Publishing nothing for half of his long life, this secretive individual maintained that he wrote for his own pleasure, without facing the contradiction that The Catcher in the Rye touched the emotional lives of countless millions.

As he aged, a strange Dorian Gray-like relationship evolved between the elderly hermit and the perennially youthful outsider he had breathed life into. He guarded his privacy with ferocious observance, and only last year, successfully sued in order to halt the publication of Sixty Years Later, an unauthorized sequel to his masterpiece. If Salinger wasn't going to bother to add to his slim output, then nobody else was going to do so either.

Salinger was raised in uptown Manhattan; his Jewish father was a successful importer of fine cheeses. J.D. saw active service in the Second World War and was an Intelligence Officer for the Allies. It was during this period that he met and married a German girl, but the union was childless and short-lived. At the age of 31 he took a 16-year-old schoolgirl admirer as his bride. After twelve years and two children, they divorced. It should be no surprise, although it is of more than spurious interest, that all his significant relationships were with younger women who contacted him as fans.

His year-long affair with Joyce Maynard, when he was 51 and she 18, resulted in a memoir written by her. His final marriage was to another fan, forty years his junior, who had also contacted him by letter. In the 1950s, secure in the trappings of success, he withdrew to Cornish, New Hampshire, where he maintained an extraordinary feat of subliminal privacy. Salinger fended off all attempts at engagement. He steadfastly avoided efforts to make his literary world flesh.

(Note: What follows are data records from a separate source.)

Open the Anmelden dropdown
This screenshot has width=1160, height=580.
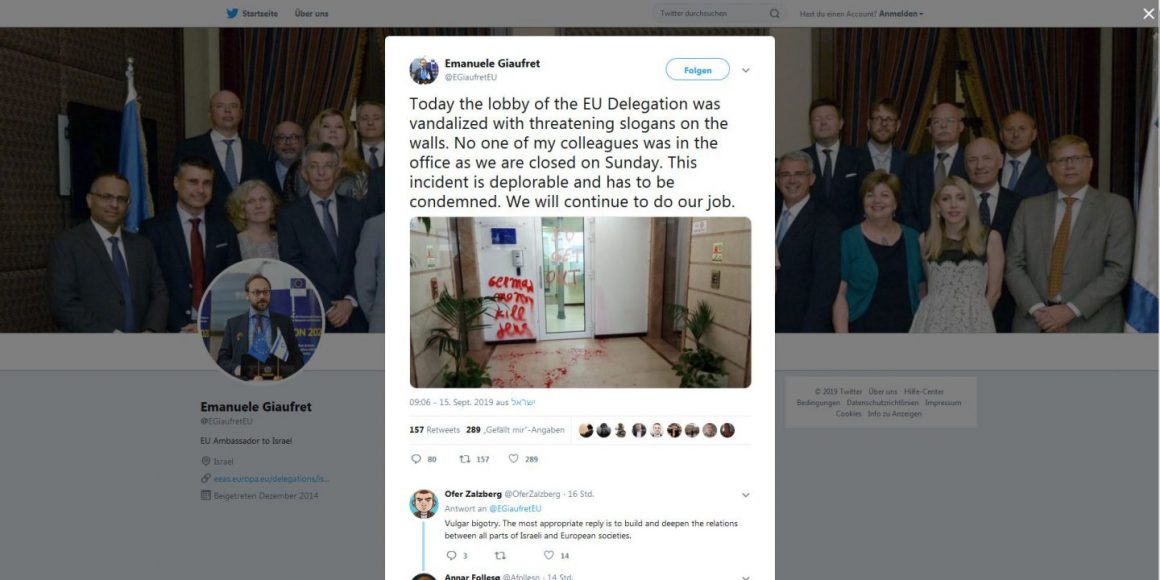901,13
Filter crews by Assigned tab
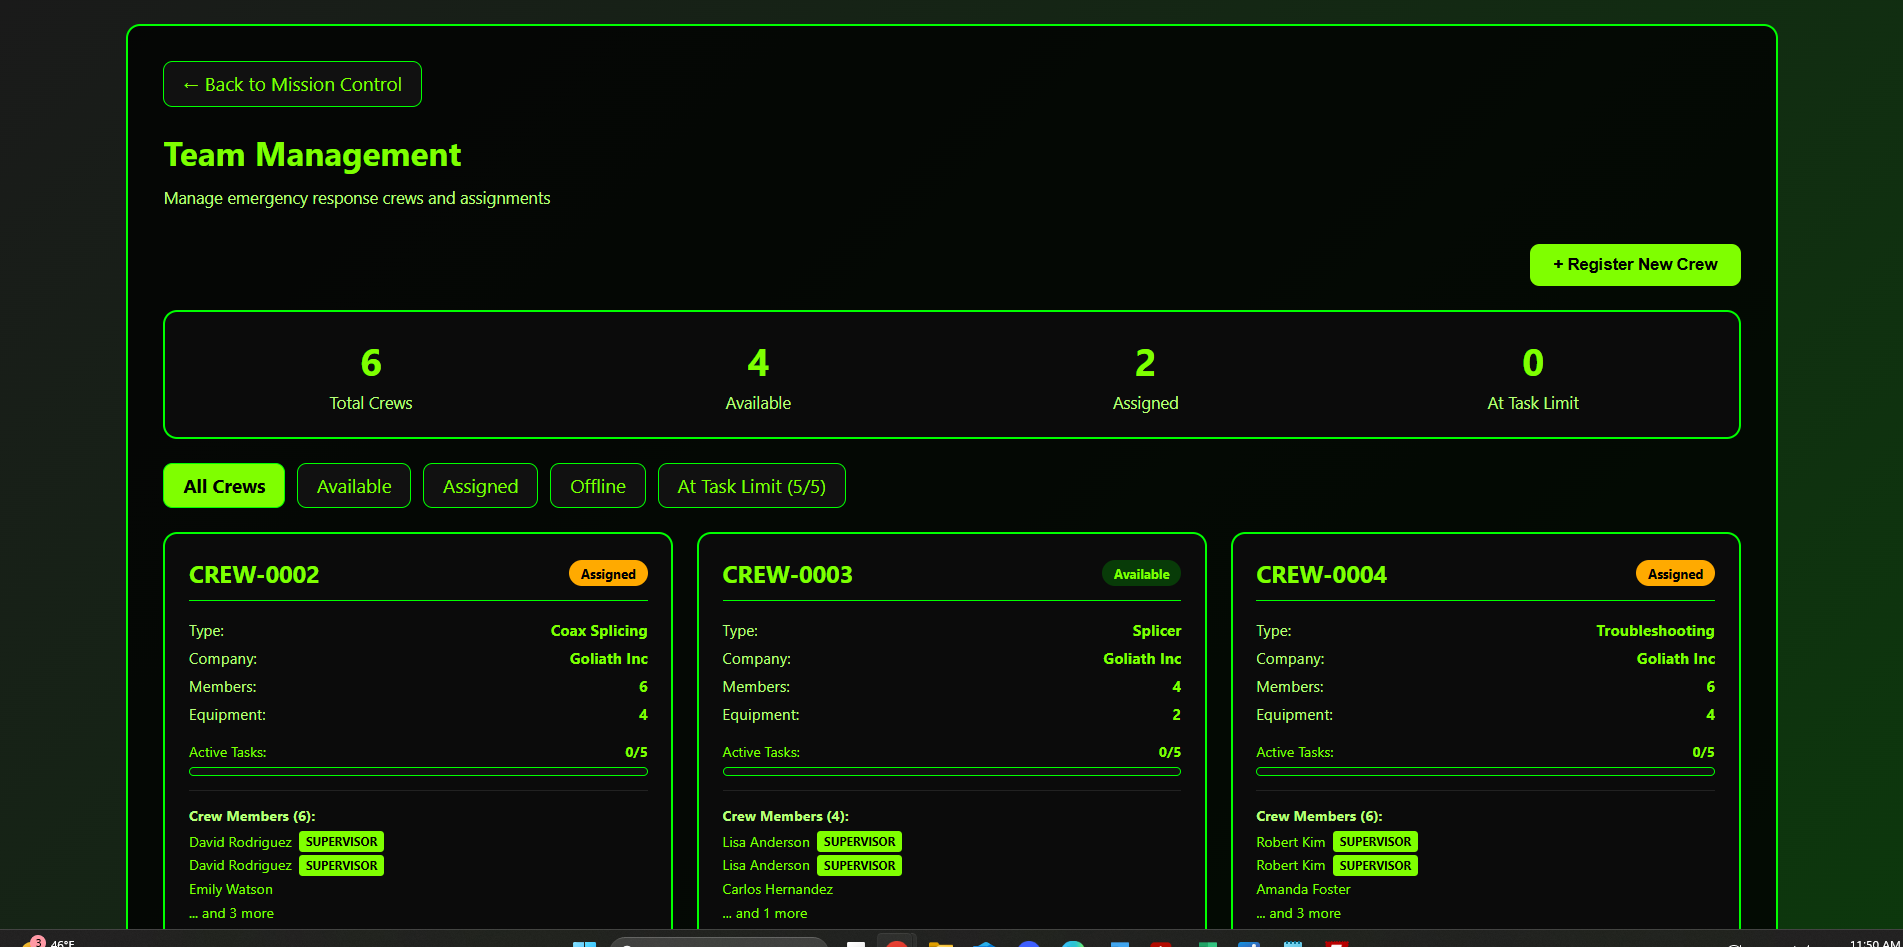The width and height of the screenshot is (1903, 947). click(x=480, y=486)
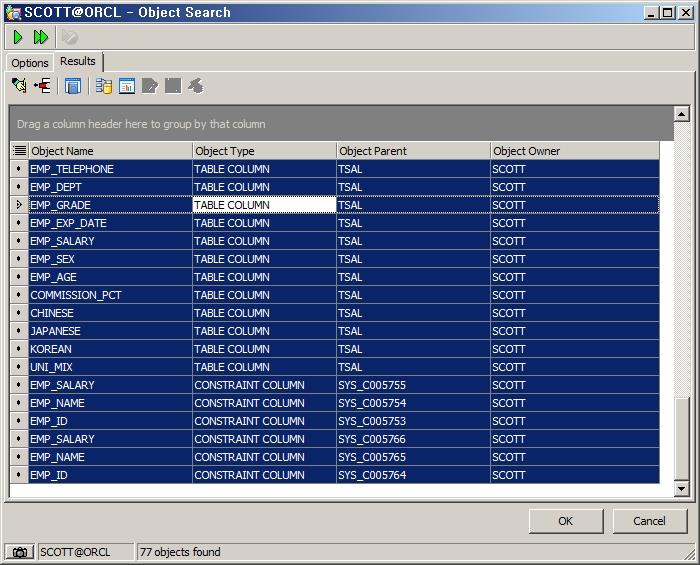Click the red-arrow tree icon in Results toolbar
Viewport: 700px width, 565px height.
(x=42, y=86)
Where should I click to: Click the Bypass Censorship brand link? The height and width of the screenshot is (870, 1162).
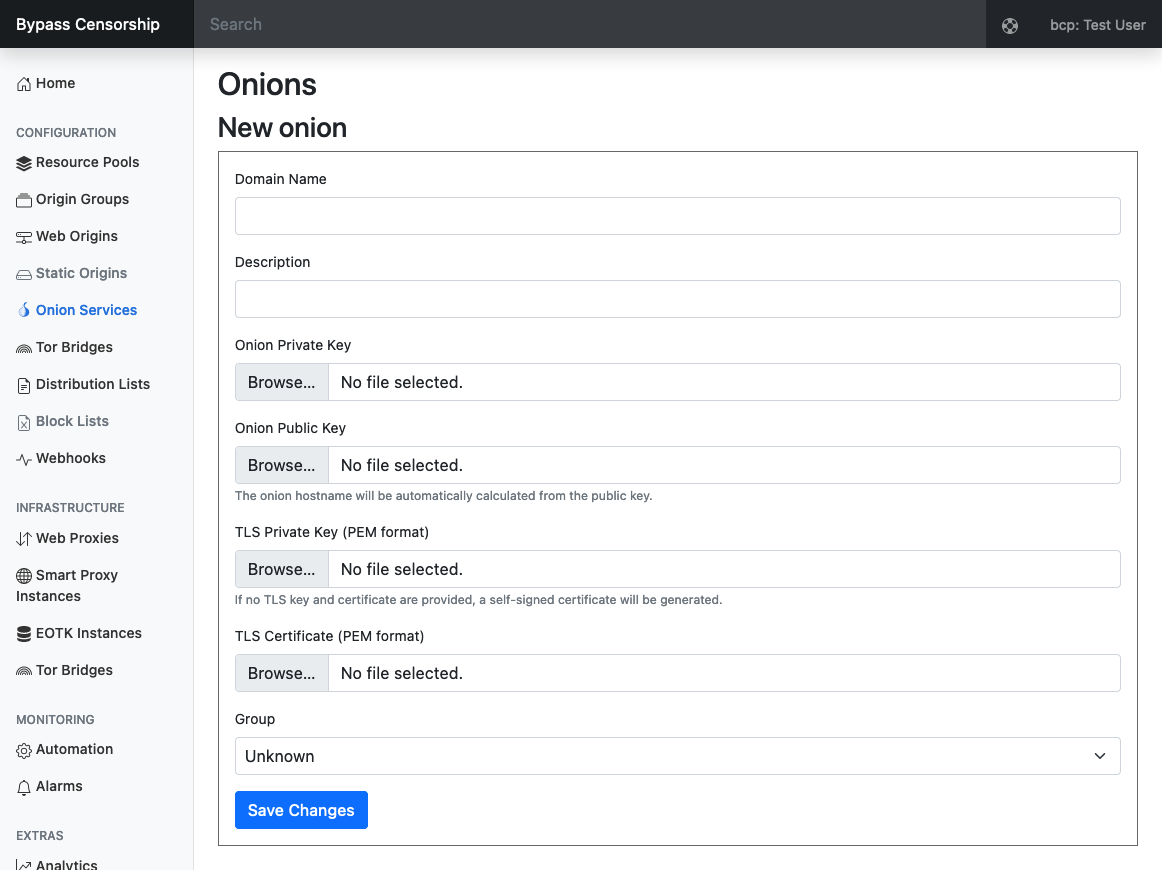(88, 24)
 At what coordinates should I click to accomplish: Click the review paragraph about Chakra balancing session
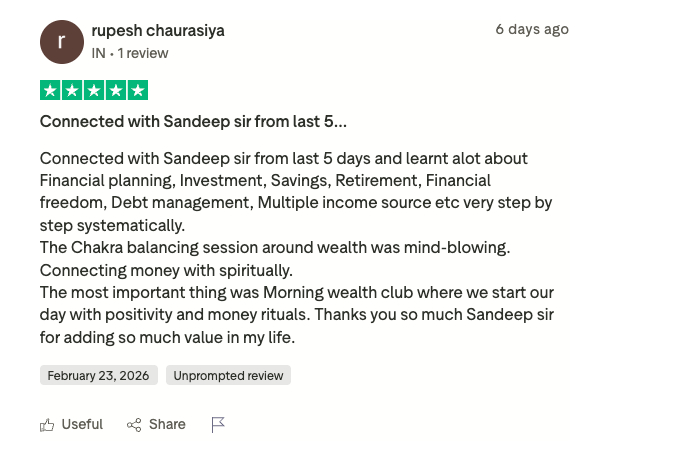point(275,259)
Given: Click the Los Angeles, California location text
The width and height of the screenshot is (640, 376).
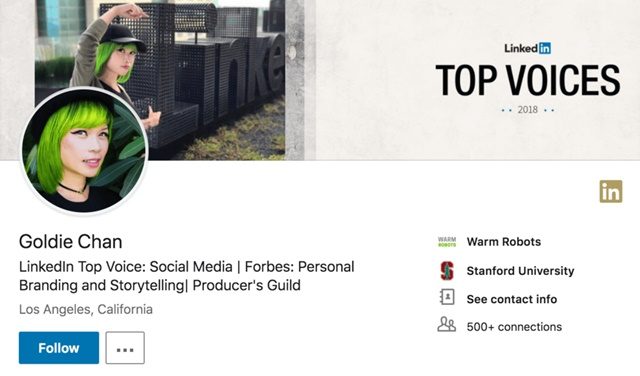Looking at the screenshot, I should (x=86, y=309).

Despite overtures from the likes of Billy Wilder, Steven Spielberg, and Elia Kazan, Holden Caulfield, the eternal troubled boy, never appeared in shimmering gray or Technicolor. His depiction remains a wordly creation. A neighbor tantalizingly admitted that Salinger had ten completed novels under wraps a decade ago, and now the literary world waits to see if death proves the unlikely breaker of Salinger's silence. His major contribution to modern literature was his ability to provide misunderstood adolescents with a voice.

Even now The Catcher in the Rye maintains that feat of freshness; although some of the language may seem a little dated, the feelings and emotions beat as true to life in the new century as they did fifty years into the old one. The swearing it contains caused the book to be banned from schools and libraries, a cruel irony that frustrated Salinger because it was placing his work beyond the reach of those he wished to connect with. His collection of stories For Esme-With Love and Squalour (the title in England; in the U.S. it was called Nine Stories) provides a tantalizing taste of a literary feast that barely reached the first course. Whatever his motives, his lingering presence as an absence was at best eccentric, though it eventually came to seem tiresomely cranky. Books abound that try to crack his enigma.

The British poet and critic Ian Hamilton wonderfully annotated his frustrated efforts to interview his subject. The resulting In Search of J.D. Salinger: A Writing Life (1935-65) is a perfect testament to the means the man employed to avoid exposure. In a suitably cryptic remark, Salinger once admitted, "I am a kind of paranoid in reverse: I suspect people of plotting to make me happy."